Lo que más llama la atención de las encuestas políticas, que recientemente fueron dadas a conocer por las empresas independientes M&R Consultores y CID-Gallup, es la gran diferencia en la intención de voto que registran los candidatos presidenciales.
En efecto, según la encuesta de M&R Consultores, que LA PRENSA publicó en exclusiva en su edición del lunes 25 de julio recién pasado, Daniel Ortega, del FSLN, está arriba con 56.5 por ciento; lo sigue Fabio Gadea Mantilla, de la alianza PLI-UNE, con 14.1 por ciento; después está Arnoldo Alemán, del PLC, con 5.8 por ciento; y en el sótano se encuentran Enrique Quiñónez, de ALN, y Róger Guevara, del Apre, ambos con 0.6 por ciento.
Por su parte, la encuesta de CID-Gallup cuyos datos principales los dimos a conocer el jueves 4 de agosto corriente, revela que Daniel Ortega cuenta con el 41 por ciento de intención de voto; Fabio Gadea tiene 34 por ciento; Arnoldo Alemán marca 11 por ciento; y las cifras de los otros dos candidatos son tan bajas que la encuestadora no las incluyó en su reporte de datos.
Dicen los expertos en sondeos que desde el punto de vista técnico, esa diferencia de cifras en las encuestas obedece a que cada una de ellas se realiza de acuerdo con una muestra diferente a la otra. Pero esa explicación no aclara realmente a qué se debe la diferencia y por lo tanto no satisface la razonable curiosidad que motiva.
De todas maneras, el rasgo común de prácticamente todas las encuestas que se han hecho en Nicaragua, sobre la intención de voto de los ciudadanos, para las elecciones del próximo 6 de noviembre, radica en que Daniel Ortega siempre va a la cabeza y el orden en que se encuentran los candidatos opositores, es el mismo aunque con porcentajes bastante diferentes.
Pero la diferencia política fundamental entre la encuesta de M&R y la de CID-Gallup, consiste en que según la primera la oposición no podría derrotar a Ortega aunque se uniera alrededor de un solo candidato presidencial, pues Gadea y Alemán apenas suman 19.9 por ciento entre los dos.
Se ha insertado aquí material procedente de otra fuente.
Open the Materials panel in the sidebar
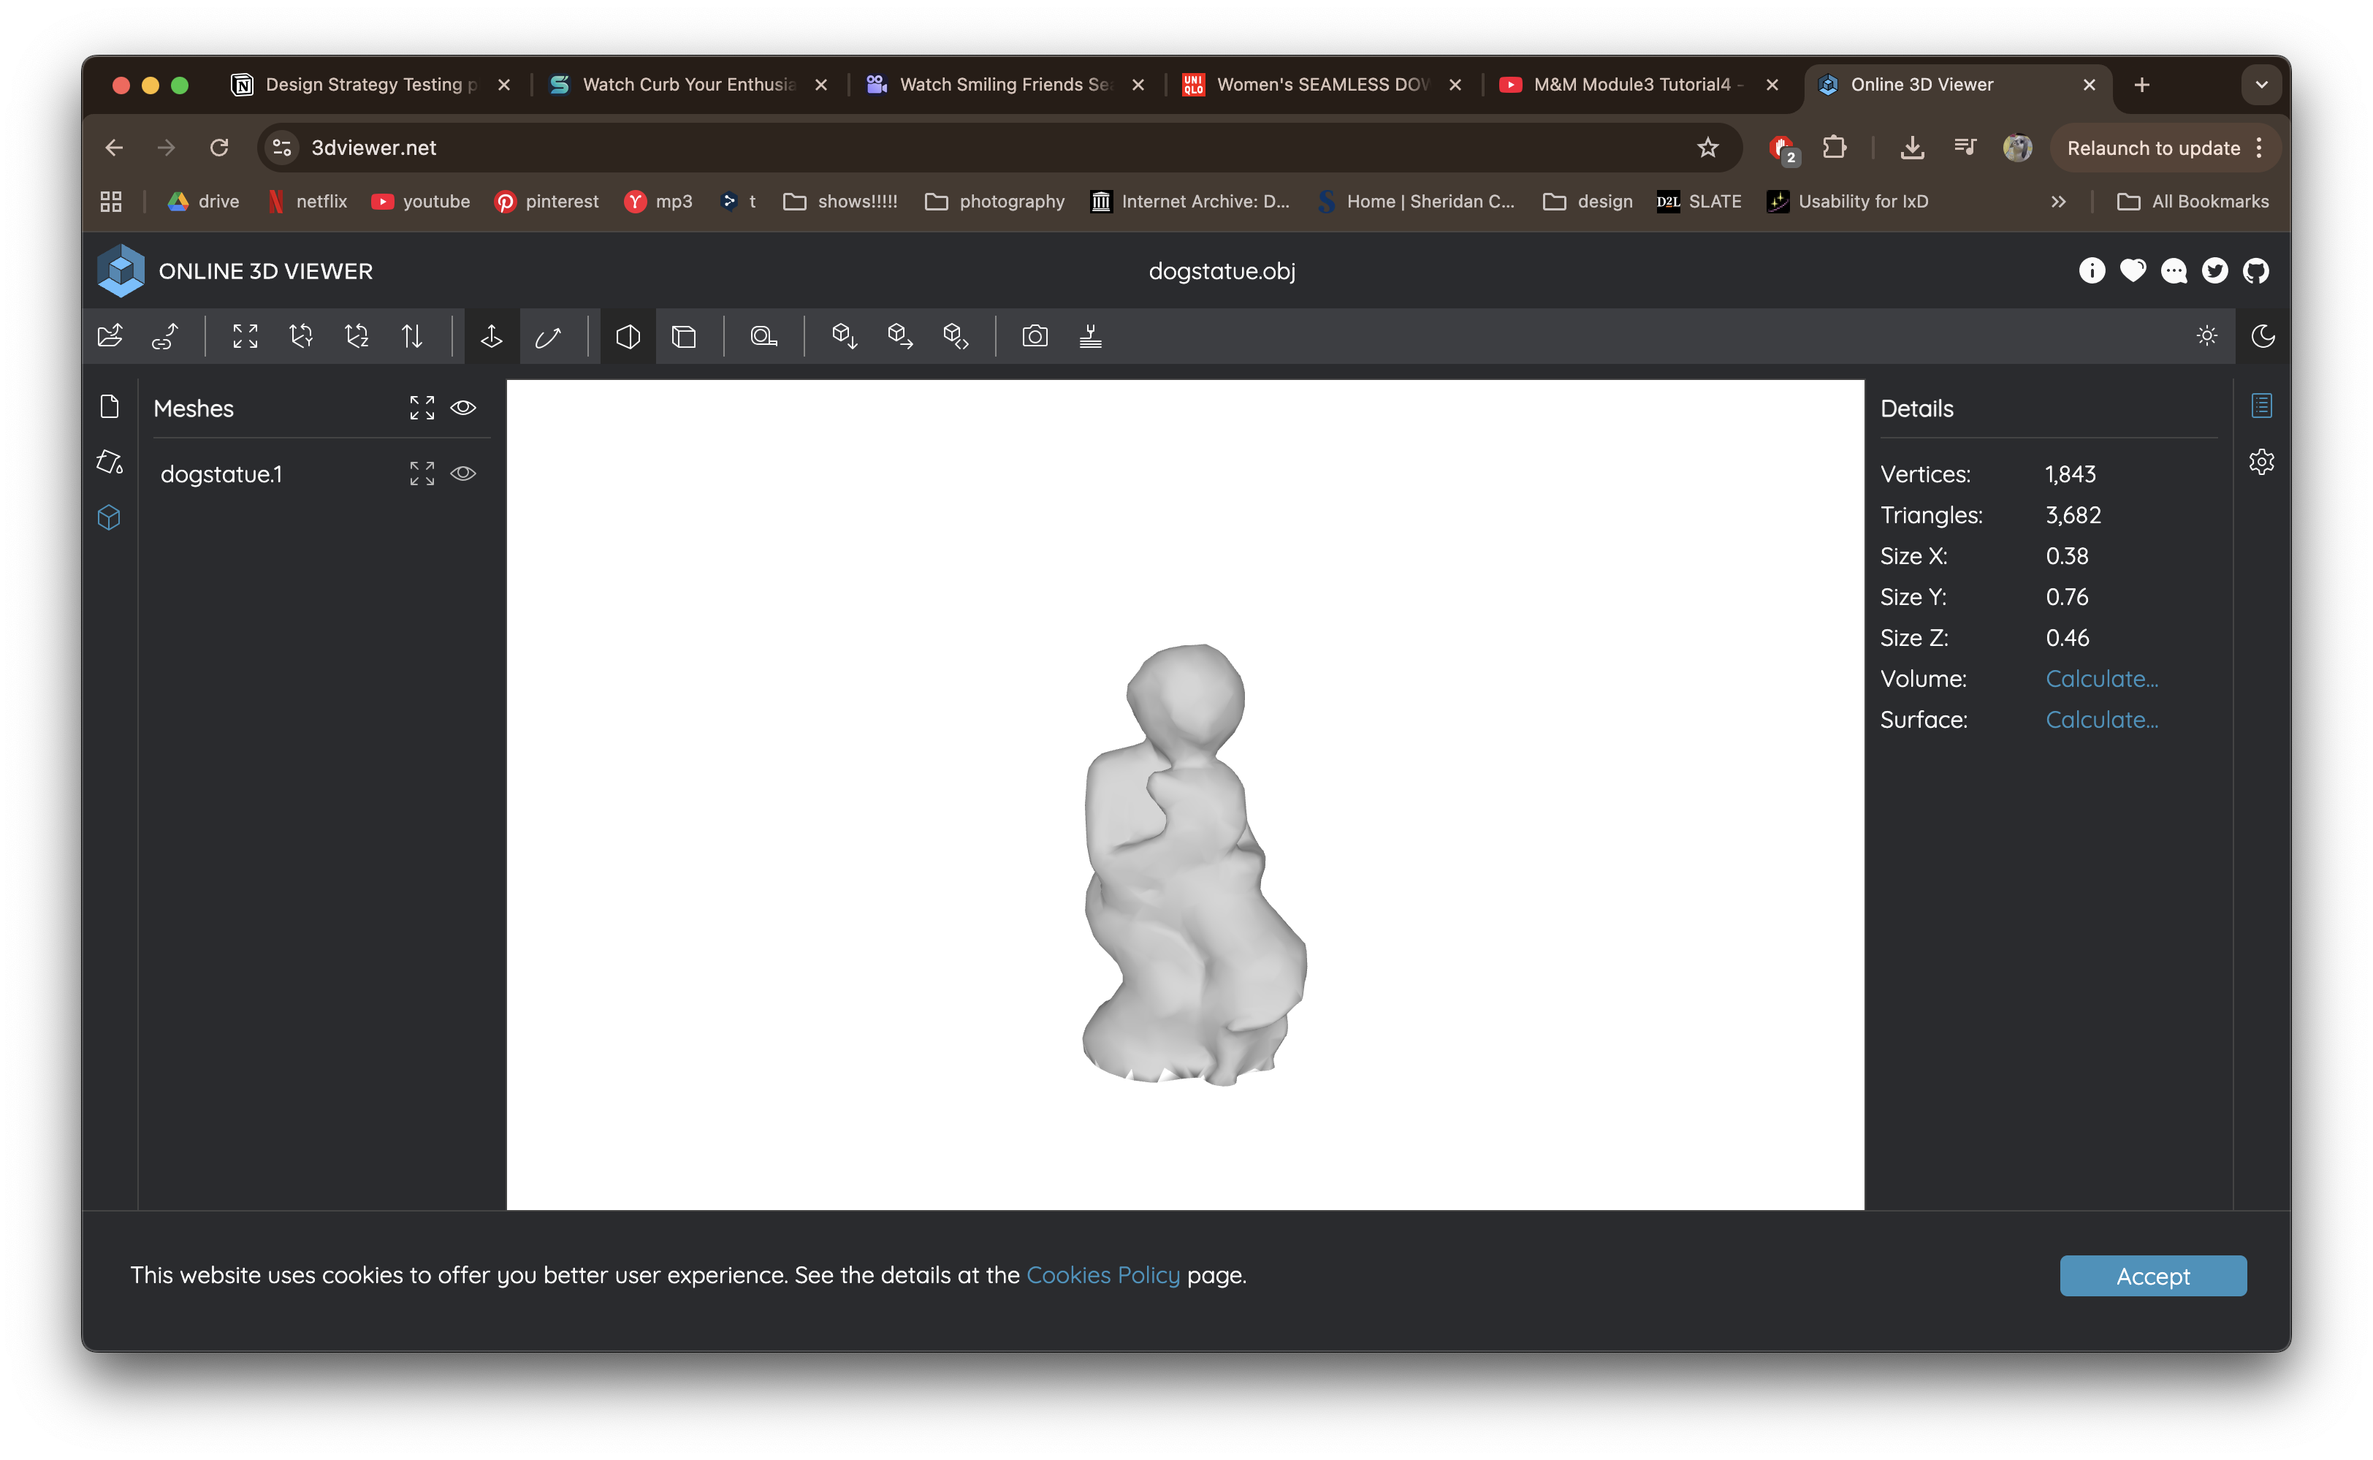click(110, 463)
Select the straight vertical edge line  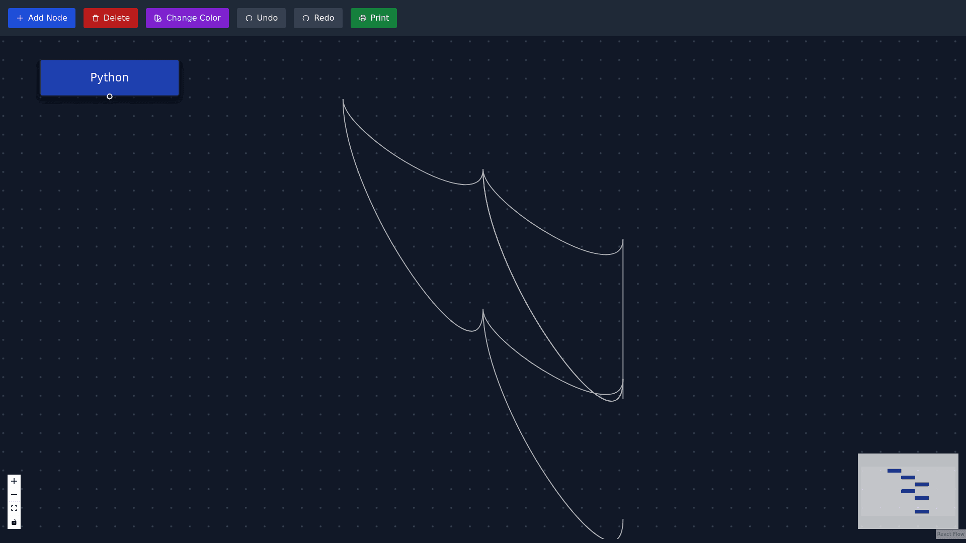click(623, 317)
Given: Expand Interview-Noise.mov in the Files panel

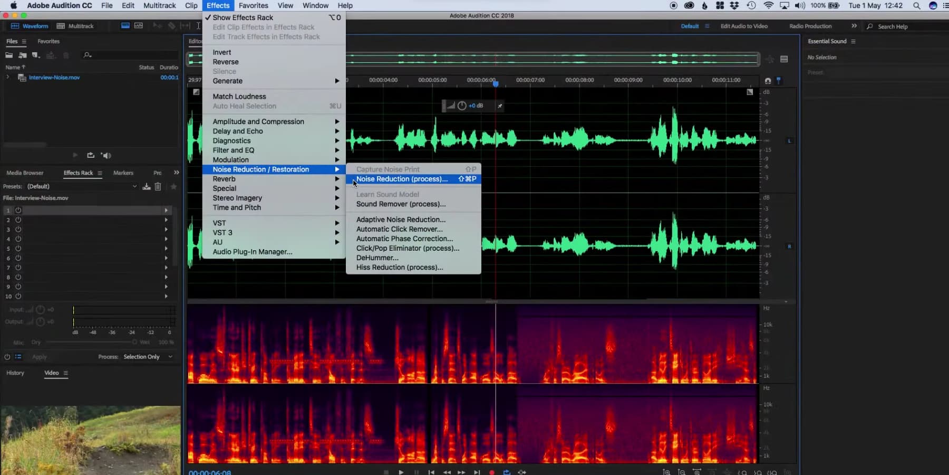Looking at the screenshot, I should click(x=7, y=77).
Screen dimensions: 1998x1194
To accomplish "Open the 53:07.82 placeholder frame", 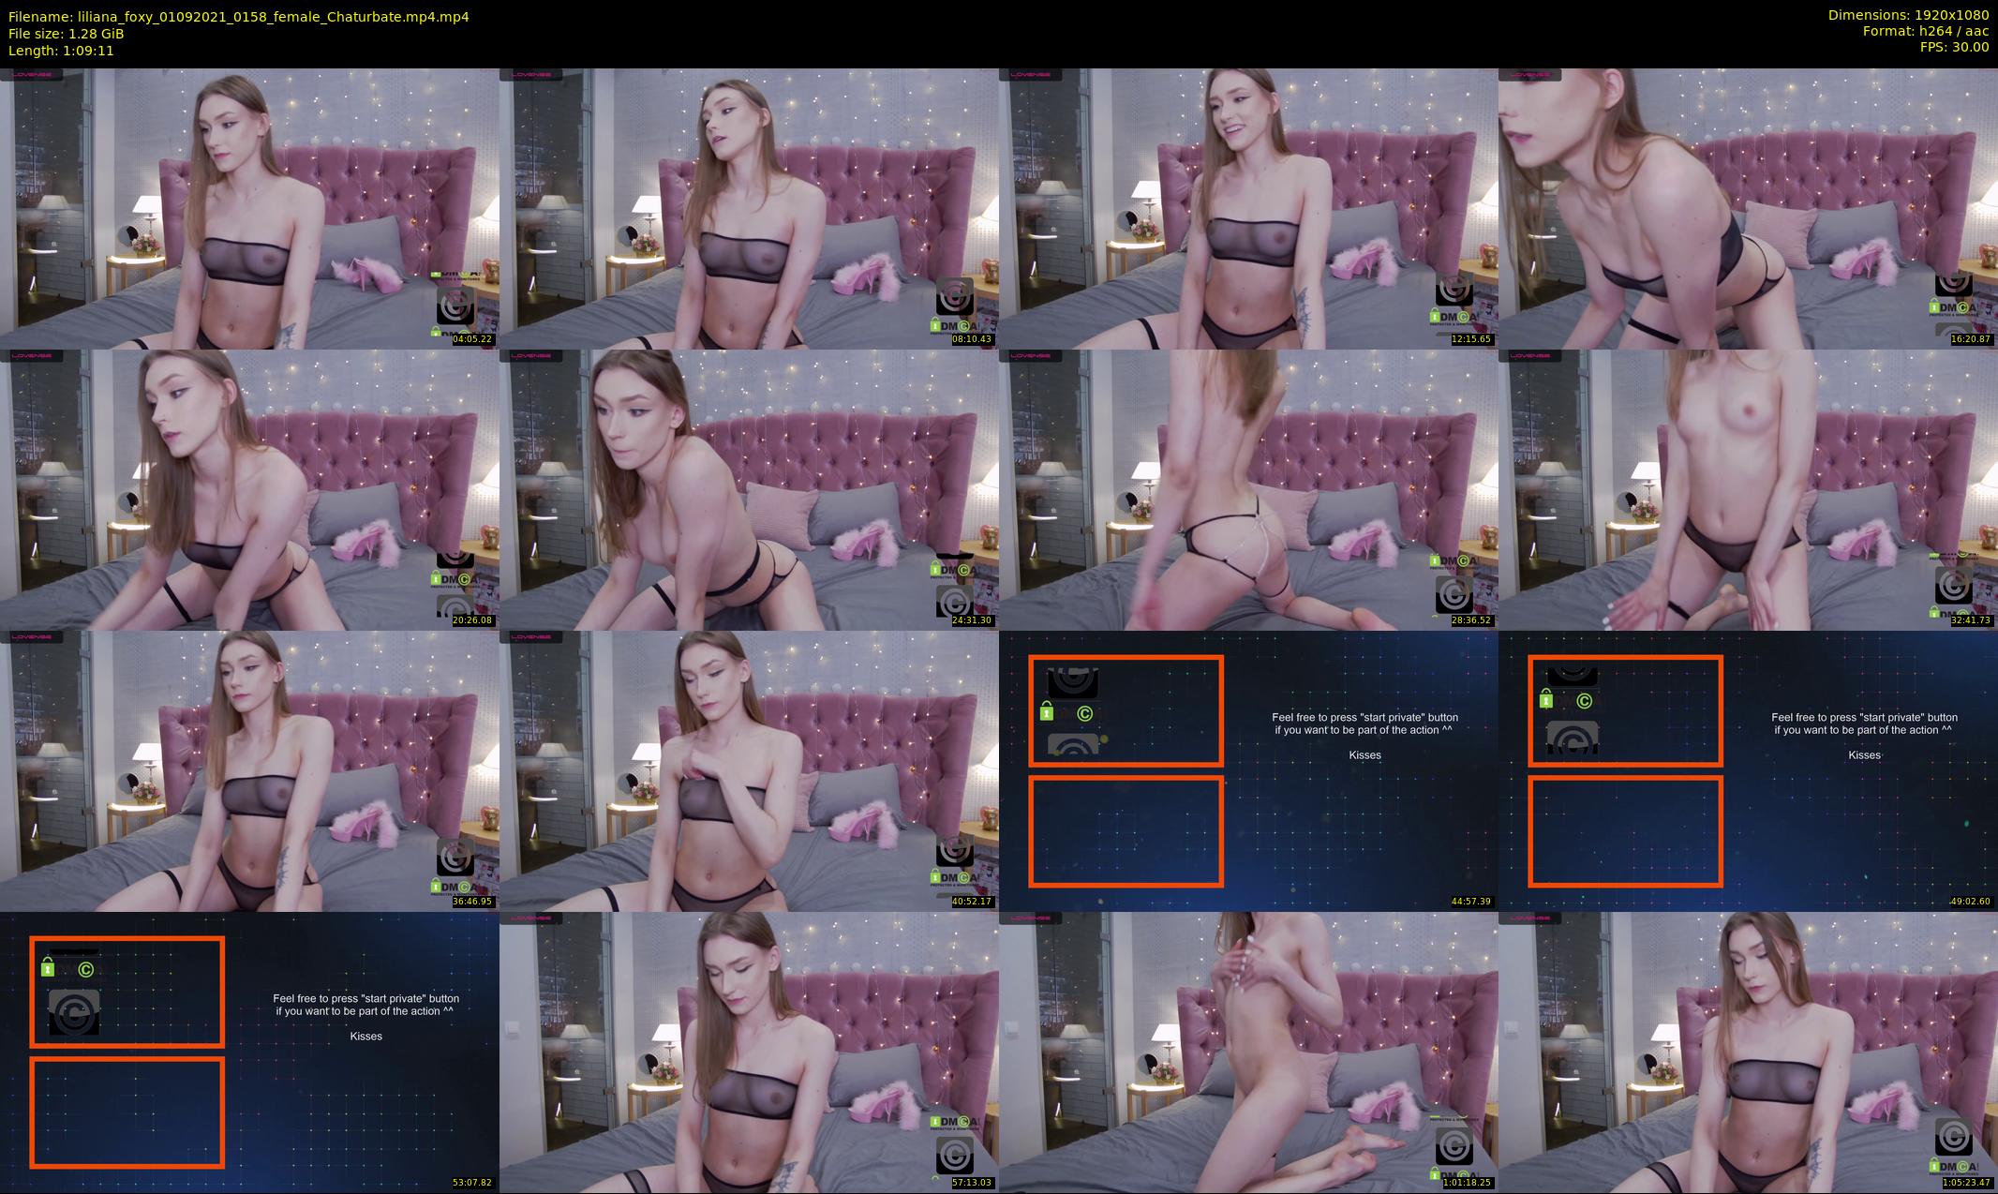I will point(249,1052).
Sin embargo en la encuesta de CID-Gallup sí podría derrotarlo, ya que entre los dos principales candidatos opositores acumulan 45 por ciento de intención de voto, 4 por ciento encima de Daniel Ortega.
Expertos en estas cosas nos dicen que el salto de Daniel Ortega en la encuesta de M&R de junio-julio, se produjo a partir de que para la ciudadanía se disipó la posibilidad real de que la oposición se pudiera unir y respaldar a un candidato presidencial de consenso. Eso le permitió a Daniel Ortega penetrar con éxito en el decisivo segmento de los independientes, también llamado voto oculto, que se redujo de 47.6 por ciento en la encuesta de marzo-abril de este año, a 27.3 por ciento en la de junio-julio recién pasado, y en el mismo lapso Ortega subió de 47.8 por ciento a 56.5 por ciento.
Se puede inferir entonces que el aumento de intención de voto a favor de Ortega se debe a que muchos ciudadanos independientes están decepcionados y molestos con la oposición, y quieren castigarla negándole el voto. O sea que en Nicaragua estaría ocurriendo el curioso caso de que los electores manifiestan su voto de castigo al revés, no contra el partido gobernante como es lo habitual, sino en contra de la oposición. Lo cual sin embargo es fácil de comprender, si se considera que según la misma encuesta de M&R Consultores solo el 18 por ciento de los ciudadanos tiene confianza en la oposición política, versus el 78 por ciento que desconfía de ella, ocupando la oposición el penúltimo lugar en el índice de confianza-desconfianza de las instituciones nacionales, gubernamentales y no gubernamentales.
Pero aún así, cuando apenas va a comenzar oficialmente la campaña electoral todavía existe la posibilidad de derrotar a Daniel Ortega, de acuerdo con la encuesta de CID-Gallup, siempre y cuando las elecciones del 6 de noviembre próximo fuesen verdaderamente libres y limpias. La intención de voto lograda por Ortega en el segmento de los independientes, es volátil, muy diferente al voto duro e irreductible de los ciudadanos orteguistas que siempre le han dado el voto de manera incondicional.
En realidad, como dijimos el miércoles 27 de julio recién pasado al comentar la última encuesta de M&R Consultores, es importante discernir que en el 56.5 por ciento de intención de voto favorable que tiene Daniel Ortega en ese sondeo, la parte sólida “es solo 39.37 por ciento, que es más o menos el porcentaje de votación que el caudillo sandinista ha tenido desde las elecciones de 1990 hasta las de 2006”.